The shabbily dressed gentleman raises his right hand to his scruffy beard and begins to rub it in deep thought as he ponders the judge's question, and then after a few seconds, gives the judge his reply.
"Well your Honor, that's kind of difficult question to answer you see, because it's kind of a toss-up between a bald eagle and a manatee........."
Why was this a land scam? He paid $60K for 160 acres on which he was able to build a home and live. That doesn't sound like a scam to me. The only scam I see is the government taking 5 million from the taxpayers to buy a shack from a guy who deosn't really want to sell it so they can tear it down and add another 160 acres of swamp to the biggest swamp America.

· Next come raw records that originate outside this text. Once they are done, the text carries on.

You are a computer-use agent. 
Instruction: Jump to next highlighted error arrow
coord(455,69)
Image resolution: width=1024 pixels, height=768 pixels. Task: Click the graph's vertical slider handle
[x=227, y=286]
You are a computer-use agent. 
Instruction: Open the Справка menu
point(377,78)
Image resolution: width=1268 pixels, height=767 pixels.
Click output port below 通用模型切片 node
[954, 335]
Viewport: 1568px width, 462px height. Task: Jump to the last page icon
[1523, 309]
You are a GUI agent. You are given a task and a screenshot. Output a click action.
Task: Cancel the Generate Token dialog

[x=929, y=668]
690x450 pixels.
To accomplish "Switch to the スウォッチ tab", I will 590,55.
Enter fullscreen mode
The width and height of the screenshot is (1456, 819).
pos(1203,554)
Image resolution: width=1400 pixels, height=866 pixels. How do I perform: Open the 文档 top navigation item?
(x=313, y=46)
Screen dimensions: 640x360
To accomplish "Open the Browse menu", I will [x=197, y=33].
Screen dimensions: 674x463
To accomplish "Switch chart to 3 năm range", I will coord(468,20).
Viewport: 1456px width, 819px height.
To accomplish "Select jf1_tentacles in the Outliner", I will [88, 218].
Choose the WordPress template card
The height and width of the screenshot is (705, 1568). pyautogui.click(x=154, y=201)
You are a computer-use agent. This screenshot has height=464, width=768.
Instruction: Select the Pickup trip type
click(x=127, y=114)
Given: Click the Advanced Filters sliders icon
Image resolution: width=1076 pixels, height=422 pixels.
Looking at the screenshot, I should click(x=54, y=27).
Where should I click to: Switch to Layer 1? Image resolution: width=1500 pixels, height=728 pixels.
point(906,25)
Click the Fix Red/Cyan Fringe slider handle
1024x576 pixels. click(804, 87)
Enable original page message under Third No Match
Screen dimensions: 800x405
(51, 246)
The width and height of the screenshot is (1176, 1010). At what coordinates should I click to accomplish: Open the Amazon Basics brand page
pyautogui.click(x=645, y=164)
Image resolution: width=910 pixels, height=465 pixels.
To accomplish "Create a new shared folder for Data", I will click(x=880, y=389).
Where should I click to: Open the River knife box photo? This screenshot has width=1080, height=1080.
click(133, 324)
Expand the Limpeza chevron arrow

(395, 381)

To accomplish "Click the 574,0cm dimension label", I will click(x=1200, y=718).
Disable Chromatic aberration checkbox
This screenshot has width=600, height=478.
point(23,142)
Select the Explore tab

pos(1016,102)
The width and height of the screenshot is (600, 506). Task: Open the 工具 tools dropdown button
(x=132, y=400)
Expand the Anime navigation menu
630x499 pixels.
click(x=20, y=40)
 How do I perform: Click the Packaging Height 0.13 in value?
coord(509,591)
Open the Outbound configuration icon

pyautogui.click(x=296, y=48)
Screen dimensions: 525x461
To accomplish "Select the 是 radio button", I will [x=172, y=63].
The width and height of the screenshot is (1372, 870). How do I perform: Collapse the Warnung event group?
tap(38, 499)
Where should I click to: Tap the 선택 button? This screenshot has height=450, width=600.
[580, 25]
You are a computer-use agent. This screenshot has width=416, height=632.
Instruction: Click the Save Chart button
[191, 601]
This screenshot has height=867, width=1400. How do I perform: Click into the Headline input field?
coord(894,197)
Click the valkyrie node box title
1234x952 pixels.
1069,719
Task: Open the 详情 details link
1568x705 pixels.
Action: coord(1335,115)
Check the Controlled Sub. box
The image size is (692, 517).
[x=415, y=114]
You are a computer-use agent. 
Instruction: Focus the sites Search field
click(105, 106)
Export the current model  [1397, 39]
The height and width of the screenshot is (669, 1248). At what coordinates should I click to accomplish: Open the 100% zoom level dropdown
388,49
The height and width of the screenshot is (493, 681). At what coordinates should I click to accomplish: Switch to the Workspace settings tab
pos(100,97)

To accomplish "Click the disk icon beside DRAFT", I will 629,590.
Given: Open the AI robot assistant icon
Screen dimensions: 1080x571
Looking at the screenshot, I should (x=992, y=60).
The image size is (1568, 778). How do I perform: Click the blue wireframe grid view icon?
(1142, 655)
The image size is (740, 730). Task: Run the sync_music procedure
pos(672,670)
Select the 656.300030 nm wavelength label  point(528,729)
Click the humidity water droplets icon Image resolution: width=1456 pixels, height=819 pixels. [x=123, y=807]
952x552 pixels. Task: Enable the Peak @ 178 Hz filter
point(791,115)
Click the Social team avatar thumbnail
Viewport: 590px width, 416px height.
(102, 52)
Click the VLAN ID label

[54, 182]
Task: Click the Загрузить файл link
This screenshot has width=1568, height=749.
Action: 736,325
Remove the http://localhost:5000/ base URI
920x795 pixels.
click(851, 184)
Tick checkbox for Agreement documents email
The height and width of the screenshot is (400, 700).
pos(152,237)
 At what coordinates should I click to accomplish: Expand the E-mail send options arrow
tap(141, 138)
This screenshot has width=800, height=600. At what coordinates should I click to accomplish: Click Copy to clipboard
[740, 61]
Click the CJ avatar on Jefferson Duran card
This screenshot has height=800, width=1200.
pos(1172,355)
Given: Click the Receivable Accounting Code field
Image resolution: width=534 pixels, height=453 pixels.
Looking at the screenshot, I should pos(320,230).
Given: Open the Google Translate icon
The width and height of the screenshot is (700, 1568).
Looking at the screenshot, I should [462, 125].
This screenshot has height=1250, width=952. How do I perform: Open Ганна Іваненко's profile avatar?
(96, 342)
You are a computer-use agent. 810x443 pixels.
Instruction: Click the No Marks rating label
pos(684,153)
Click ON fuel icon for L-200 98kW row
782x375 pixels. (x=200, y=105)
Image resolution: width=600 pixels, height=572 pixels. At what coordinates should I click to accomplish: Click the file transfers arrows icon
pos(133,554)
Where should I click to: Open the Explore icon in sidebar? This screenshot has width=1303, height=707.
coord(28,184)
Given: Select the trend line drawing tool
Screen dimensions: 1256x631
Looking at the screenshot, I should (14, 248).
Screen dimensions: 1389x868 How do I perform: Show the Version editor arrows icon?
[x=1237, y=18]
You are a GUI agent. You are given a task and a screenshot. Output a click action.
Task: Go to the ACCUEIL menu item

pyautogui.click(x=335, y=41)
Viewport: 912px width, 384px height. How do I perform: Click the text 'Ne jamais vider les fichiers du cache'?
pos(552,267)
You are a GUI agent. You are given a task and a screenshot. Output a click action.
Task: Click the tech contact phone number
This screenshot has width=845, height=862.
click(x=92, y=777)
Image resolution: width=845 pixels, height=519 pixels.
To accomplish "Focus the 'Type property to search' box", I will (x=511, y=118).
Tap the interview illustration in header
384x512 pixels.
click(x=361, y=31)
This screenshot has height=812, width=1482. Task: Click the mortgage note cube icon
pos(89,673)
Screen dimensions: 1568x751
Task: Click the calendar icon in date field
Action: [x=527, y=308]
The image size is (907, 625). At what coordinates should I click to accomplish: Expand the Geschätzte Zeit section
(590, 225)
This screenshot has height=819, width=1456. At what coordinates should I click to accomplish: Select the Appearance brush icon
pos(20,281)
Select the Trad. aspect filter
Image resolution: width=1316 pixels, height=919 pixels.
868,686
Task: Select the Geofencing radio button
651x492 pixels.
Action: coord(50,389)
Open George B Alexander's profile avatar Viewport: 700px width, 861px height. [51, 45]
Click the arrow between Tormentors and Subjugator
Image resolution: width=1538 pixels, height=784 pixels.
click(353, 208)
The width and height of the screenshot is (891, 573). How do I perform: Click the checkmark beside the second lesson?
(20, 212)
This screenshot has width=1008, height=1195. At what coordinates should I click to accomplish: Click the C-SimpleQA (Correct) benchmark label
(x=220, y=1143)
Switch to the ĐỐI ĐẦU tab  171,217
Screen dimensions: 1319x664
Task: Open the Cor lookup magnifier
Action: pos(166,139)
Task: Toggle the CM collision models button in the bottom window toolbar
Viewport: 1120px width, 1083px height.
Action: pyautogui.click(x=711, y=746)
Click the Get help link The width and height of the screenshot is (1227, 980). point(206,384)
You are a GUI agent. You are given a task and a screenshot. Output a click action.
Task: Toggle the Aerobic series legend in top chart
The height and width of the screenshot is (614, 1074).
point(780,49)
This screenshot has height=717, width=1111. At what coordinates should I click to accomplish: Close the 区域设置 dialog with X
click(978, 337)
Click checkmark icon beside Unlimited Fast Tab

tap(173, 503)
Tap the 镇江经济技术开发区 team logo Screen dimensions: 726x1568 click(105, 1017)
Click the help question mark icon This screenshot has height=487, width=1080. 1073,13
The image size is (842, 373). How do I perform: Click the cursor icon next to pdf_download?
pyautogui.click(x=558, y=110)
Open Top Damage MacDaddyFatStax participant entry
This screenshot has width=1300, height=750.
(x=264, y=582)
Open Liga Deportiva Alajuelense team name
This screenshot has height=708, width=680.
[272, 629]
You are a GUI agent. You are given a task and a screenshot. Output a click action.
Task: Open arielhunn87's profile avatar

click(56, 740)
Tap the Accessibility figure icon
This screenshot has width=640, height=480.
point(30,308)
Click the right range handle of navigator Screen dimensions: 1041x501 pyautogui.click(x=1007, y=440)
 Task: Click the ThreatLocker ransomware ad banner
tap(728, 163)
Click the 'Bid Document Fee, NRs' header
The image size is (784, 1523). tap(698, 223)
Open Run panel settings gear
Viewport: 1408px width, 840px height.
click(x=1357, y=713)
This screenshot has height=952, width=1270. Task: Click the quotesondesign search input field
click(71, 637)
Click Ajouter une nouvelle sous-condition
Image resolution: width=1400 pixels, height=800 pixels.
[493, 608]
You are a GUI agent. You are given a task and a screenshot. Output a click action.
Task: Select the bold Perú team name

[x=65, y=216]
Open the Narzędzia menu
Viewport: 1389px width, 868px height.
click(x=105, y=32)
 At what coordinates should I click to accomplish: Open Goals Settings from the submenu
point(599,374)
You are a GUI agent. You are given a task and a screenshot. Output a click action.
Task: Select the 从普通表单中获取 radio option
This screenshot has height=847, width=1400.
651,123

mmmmmmm.... I'd trade the turkeys & deer to get away from the mosquitoes. And the poisonous snakes. Oh, and $4.95 million ....??????
You know this guy?
Jesse is holding up the wrong finger.
Jesse is holding up the wrong finger.
Five million BUCKS??? He'll be crying all the way to the bank - in his chauffeur-driven Rolls Royce.
Why does he have to leave some of his belongings behind? Surely he could hire an entire moving company for .00001% of his profit? I feel badly that he lost his true dream home, all the same.
I live in a suburban development in metrowest Boston, and I get deer and turkeys in my backyard all the time. (Not to mention foxes and coyotes, also).
Is Florida swamp land really worth $30,000+ an acre? Or are the taxpayers getting screwed again?